Enquanto escrevia minha tese de doutorado, observei tristemente que uma gestão tradicionalista encerrava o Museu em si mesmo, orbitando na retórica de baronesas e leques, de castiçais e plumas, de genealogias reais e imaginárias.
Em um contexto no qual vimos o assalto inescrupuloso de setores conservadores e desqualificados às nossas instituições culturais, como um breve olhar à Biblioteca Nacional, à Fundação Casa de Rui Barbosa e ao próprio IPHAN nos permite diagnosticar, é preciso pensar em outras soluções, a exemplo dos concursos públicos para cargos de direção no Instituto Brasileiro de Museus (IBRAM).

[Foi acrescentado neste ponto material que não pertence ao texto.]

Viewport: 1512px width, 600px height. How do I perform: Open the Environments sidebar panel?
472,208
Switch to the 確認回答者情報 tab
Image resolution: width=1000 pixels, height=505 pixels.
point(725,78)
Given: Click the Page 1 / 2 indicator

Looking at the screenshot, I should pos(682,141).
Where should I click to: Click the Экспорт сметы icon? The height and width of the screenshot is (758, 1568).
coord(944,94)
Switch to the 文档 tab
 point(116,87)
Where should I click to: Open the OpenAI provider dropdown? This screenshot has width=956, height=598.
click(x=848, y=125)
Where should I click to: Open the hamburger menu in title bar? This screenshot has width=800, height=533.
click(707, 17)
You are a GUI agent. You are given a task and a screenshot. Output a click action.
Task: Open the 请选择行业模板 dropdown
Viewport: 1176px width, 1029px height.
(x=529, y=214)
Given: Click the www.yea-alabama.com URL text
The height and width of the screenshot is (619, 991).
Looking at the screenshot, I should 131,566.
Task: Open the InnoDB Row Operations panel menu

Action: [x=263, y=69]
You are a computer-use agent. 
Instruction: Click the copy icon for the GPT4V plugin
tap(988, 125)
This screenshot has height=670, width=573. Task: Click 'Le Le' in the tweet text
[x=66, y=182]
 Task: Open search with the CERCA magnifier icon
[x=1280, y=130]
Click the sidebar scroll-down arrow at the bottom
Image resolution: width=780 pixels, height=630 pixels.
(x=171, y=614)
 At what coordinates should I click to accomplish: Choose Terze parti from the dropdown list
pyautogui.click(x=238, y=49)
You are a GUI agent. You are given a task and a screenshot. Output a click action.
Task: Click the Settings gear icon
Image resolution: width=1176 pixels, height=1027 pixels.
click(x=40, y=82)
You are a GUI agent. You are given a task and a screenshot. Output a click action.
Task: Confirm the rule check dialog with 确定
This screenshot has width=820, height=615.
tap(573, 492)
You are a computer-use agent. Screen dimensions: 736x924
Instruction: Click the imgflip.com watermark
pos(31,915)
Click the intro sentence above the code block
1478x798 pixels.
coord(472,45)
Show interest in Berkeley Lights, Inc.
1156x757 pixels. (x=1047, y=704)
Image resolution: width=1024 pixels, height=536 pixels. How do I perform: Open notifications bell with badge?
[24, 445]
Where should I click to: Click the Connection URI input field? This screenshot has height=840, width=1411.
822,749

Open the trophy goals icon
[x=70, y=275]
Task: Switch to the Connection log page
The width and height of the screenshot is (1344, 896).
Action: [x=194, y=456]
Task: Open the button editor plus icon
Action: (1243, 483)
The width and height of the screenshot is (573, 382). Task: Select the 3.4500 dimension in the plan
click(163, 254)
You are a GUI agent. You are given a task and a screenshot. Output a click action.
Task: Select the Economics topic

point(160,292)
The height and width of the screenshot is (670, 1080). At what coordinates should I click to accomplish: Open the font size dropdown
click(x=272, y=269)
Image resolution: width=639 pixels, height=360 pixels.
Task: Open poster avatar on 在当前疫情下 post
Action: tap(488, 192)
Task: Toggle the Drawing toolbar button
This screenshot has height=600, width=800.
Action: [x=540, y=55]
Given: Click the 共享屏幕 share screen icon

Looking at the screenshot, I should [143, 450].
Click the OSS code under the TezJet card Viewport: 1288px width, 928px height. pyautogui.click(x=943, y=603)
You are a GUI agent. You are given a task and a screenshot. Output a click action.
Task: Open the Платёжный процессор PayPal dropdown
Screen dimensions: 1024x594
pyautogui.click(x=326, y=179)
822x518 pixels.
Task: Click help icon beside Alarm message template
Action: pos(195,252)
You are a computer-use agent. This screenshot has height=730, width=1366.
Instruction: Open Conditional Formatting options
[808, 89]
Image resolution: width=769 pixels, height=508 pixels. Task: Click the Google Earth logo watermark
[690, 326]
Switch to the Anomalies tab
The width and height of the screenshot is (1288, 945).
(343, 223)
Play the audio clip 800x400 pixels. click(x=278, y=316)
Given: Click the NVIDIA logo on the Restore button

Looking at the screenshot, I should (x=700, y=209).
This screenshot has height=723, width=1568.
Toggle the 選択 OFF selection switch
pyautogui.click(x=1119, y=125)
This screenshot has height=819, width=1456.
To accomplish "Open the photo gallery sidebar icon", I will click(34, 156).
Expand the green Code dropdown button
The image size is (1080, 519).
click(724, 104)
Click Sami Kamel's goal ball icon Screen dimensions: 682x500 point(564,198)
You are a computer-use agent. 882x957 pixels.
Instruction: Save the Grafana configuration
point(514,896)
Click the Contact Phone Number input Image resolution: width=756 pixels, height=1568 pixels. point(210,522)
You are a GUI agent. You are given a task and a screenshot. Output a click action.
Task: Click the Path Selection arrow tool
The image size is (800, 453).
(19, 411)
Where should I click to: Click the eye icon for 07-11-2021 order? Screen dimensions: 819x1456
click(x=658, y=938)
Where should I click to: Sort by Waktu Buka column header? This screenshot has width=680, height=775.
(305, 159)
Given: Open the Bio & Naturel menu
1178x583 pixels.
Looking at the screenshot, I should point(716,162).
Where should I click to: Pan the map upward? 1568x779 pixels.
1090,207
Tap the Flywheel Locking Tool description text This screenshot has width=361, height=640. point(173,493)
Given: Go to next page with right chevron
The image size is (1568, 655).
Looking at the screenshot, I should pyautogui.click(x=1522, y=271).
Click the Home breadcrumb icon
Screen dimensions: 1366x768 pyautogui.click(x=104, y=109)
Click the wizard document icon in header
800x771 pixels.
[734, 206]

Do contrário, os resultados são previsíveis: desmonte de políticas públicas; apagamento das memórias plurais; alijamento do corpo técnico e científico; aparelhamento institucional; interrupção de programas; censura à pesquisa, ação cultural e educativa. A quem serve um país sem memória?
O Museu Mariano Procópio faz cem anos. Ao olhar pelo retrovisor, podemos perceber um projeto construído em uma intensa rede de sociabilidade que articulava Juiz de Fora ao nacional. Podemos louvar seu acervo, mensurá-lo em importância, orgulhar de objetos e pinturas e mesmo idealizar o mecenas. Isso é pouco, quase nada. Um museu tem três pés: pesquisa, preservação e comunicação. Um museu tem três tempos: passado, presente e futuro. O Museu teve três donos: o fundador, o município e, principalmente, seu povo. Esquartejá-lo como lugar de preservação de um passado nostálgico é destituí-lo de sua potência. Afinal, que museu é este? Se for nosso e alheio a nós; se for nosso e abandonado pelo poder público; se for nosso e engolido pelo tempo, o que teremos a comemorar?
Escrevi há 10 anos, em minha tese de doutorado, que o maior castigo de um museu é encerrar-se em si mesmo. Eu me pergunto – não é a hora do Museu sentar-se à mesa e dialogar sobre quais futuros queremos para ele? Não é a hora do Museu Mariano Procópio aliançar esforços para ser uma plataforma de futuros, e não um observatório do passado? Não passou da hora do poder público dotar recursos e reforçar e ampliar o quadro técnico qualificado para que o Museu siga seu caminho com autonomia?
Queremos a seiva da vida pulsando no Mariano Procópio e a retirada dos lodos institucionais. Queremos celebrar sua existência com um convite ao banquete polifônico da arte, ciência e memória.